REQUIRED ACTION 1
Do these statements agree with the article on initial consultations? For each, answer yes or no and quote the deciding words of the article. (a) The laws the reader wants to ask about are those of Virginia. (b) At the doctor, the writer has to tell the story at least three times. (c) The writer likes calling the doctor's office.
REQUIRED ACTION 2
Answer these from the article on initial consultations:
(a) What kind of case does the article say makes the first step especially hard?
(b) To which three people does the writer tell the story at the doctor's office?
(c) What question in capital letters does the writer imagine people asking in an attorney's office?
REQUIRED ACTION 3
Can you carry the article on initial consultations on from its last sentence?

EXTRACT PROVIDED
-*-*-
Am I ready for an initial consultation?
The first step is often the hardest, and that’s especially true when it comes to a divorce and custody case. Sure, you may have known that things were headed in that direction for awhile, but actually taking steps towards hiring an attorney can feel a little overwhelming.
If you’re wondering, “Am I ready for this?” you’re in the right place. “Am I ready for an initial consultation?”
Probably! If you’re wondering, you probably have some questions – the can’t eat, can’t sleep type of questions – and you want to talk to someone who knows something about the laws in Virginia. You may even want to know what your next steps should look like, or whether doing something that you would like to do is a good idea or not.
All of those things are definitely good reasons to go ahead and schedule an initial consultation. But it’s probably still scary.
I don’t know about you, but I don’t even like calling the doctor’s office. It seems like I always give both too much and not enough information, and it makes me cringe. And I also have to tell my story at least three times – to the receptionist, to the nurse when I get there, and then again to the doctor for my actual appointment. I always wonder what the point of having a medical chart is if they don’t even bother to tell the doctor before he walks through the door. Really, I gotta explain AGAIN? Okay…
I’m trying to be a little funny, but also just to commiserate with you. When it’s our own personal situation, it can be really hard to take that affirmative first step. It can be uncomfortable and embarrassing to admit what’s going on to a total stranger. It’s also scary, not knowing what that stranger will say. When we’re in the doctor’s office, we always wonder if it’s cancer. In an attorney’s office, I imagine people are wondering, “Yeah, yeah, that’s all fine, but HOW MUCH WILL IT COST?” And then, “Can I even afford it? Am I stuck here FOREVER?”
-*-*-
PROVIDED DATA
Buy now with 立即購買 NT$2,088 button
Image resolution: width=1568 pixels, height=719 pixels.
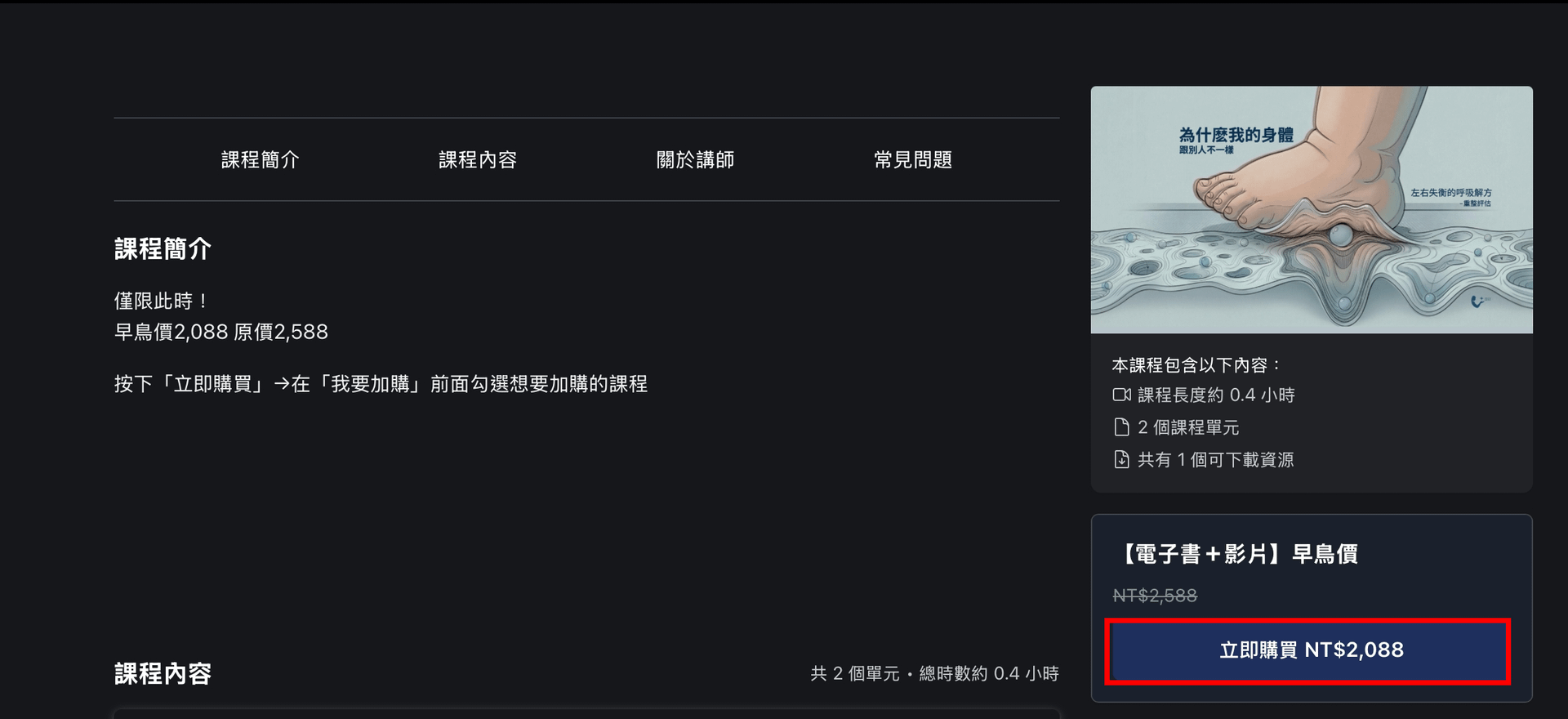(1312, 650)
-*-*-
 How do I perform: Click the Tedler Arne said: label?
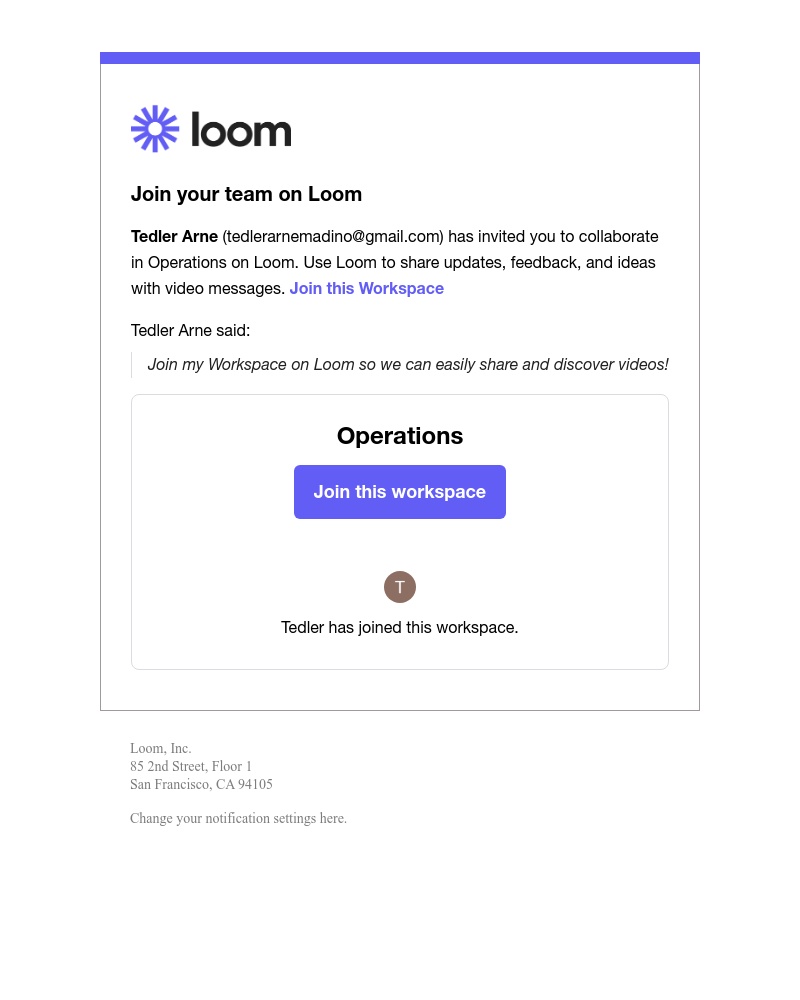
-*-*-
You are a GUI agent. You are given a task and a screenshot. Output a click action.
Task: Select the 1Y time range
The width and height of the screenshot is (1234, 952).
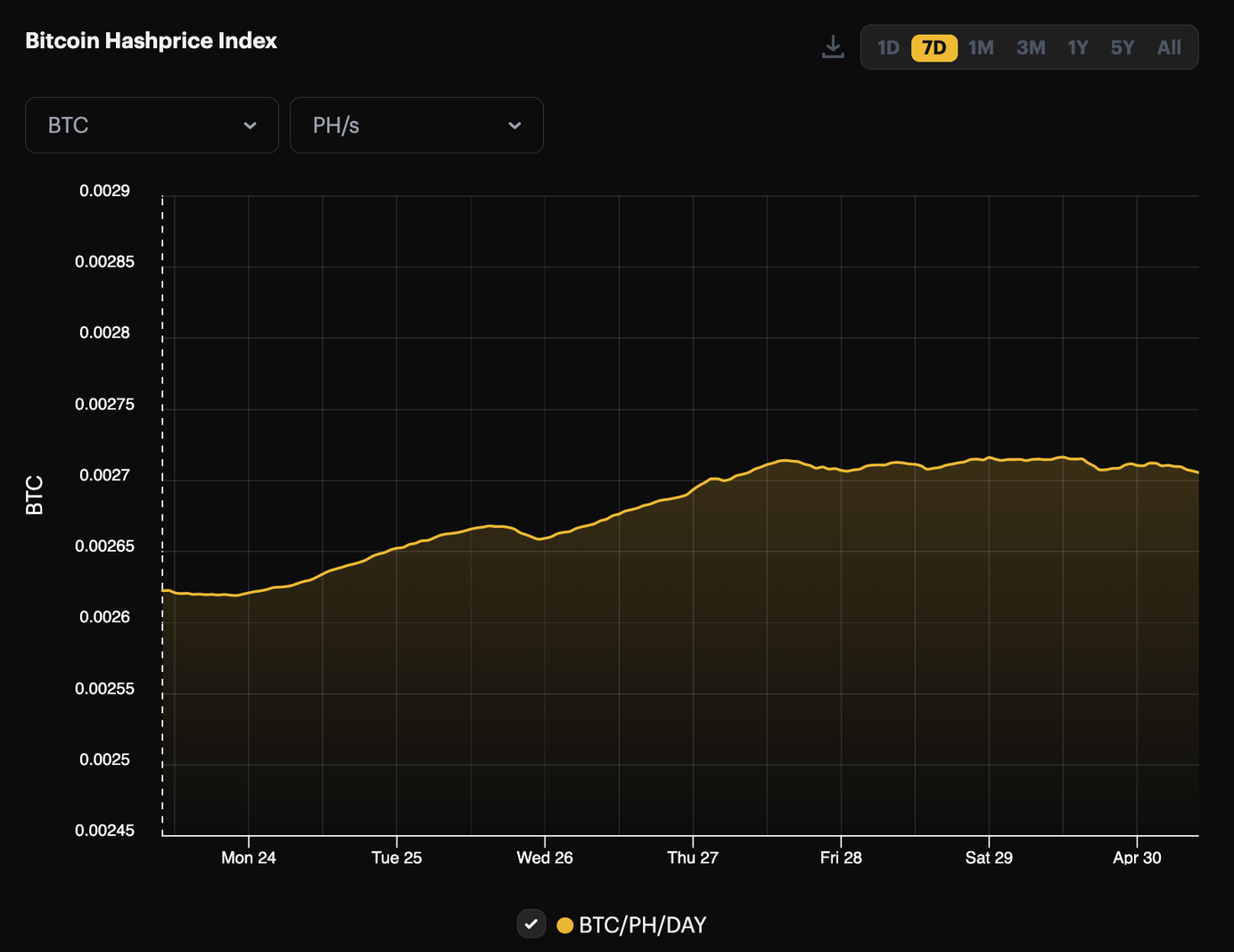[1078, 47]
-*-*-
REPLY 1
(a) Yes: "someone who knows something about the laws in Virginia"
(b) Yes: "I also have to tell my story at least three times"
(c) No: "I don’t even like calling the doctor’s office."

REPLY 2
(a) A divorce and custody case.
(b) The receptionist, the nurse and the doctor.
(c) "HOW MUCH WILL IT COST?"

REPLY 3
We get it. It’s a really difficult, really emotional time, and you’re going through a lot. It’s so scary not to know what’s coming in the future, or what might happen to you, your kids, your house, your retirement, and everything you’ve spent your adulthood accumulating.
I think, though, that if you’re at the point where you’re asking these questions, you’re also at the point where it’s a good idea to go ahead and rip off that band aid. Find an attorney, or a practice, whose mission speaks to you and where the attorneys feel friendly and approachable. It can be hard to gauge these things ahead of time, but see if there’s a way you can meet or talk to the attorneys ahead of time, or way to see the way they communicate with the world.
At our firm, we teach monthly divorce seminars, where you can see our attorneys in action. You can learn a lot about who we are, what we do, and our worldview on our website, through our books and free reports, and our library (where you already found your way to this article). You can read more about what to expect at our initial consultations, and how to prepare ahead of time for your consultation. You can see us on Facebook, Instagram, and LinkedIn, too. You can read all of our attorney biographies on the site – certainly one of us will speak to you!
At some point, there’s nothing to lose – it’s time to take some steps to gather the information you need. At the beginning of a case, too, I find that things are the hardest. Ideally, you’ll get some good information now that will help prevent you from making emotional decisions that lead to expensive mistakes. You’ll have an idea of what to expect so that you can’t be manipulated by your husband/child’s father. You’ll be empowered.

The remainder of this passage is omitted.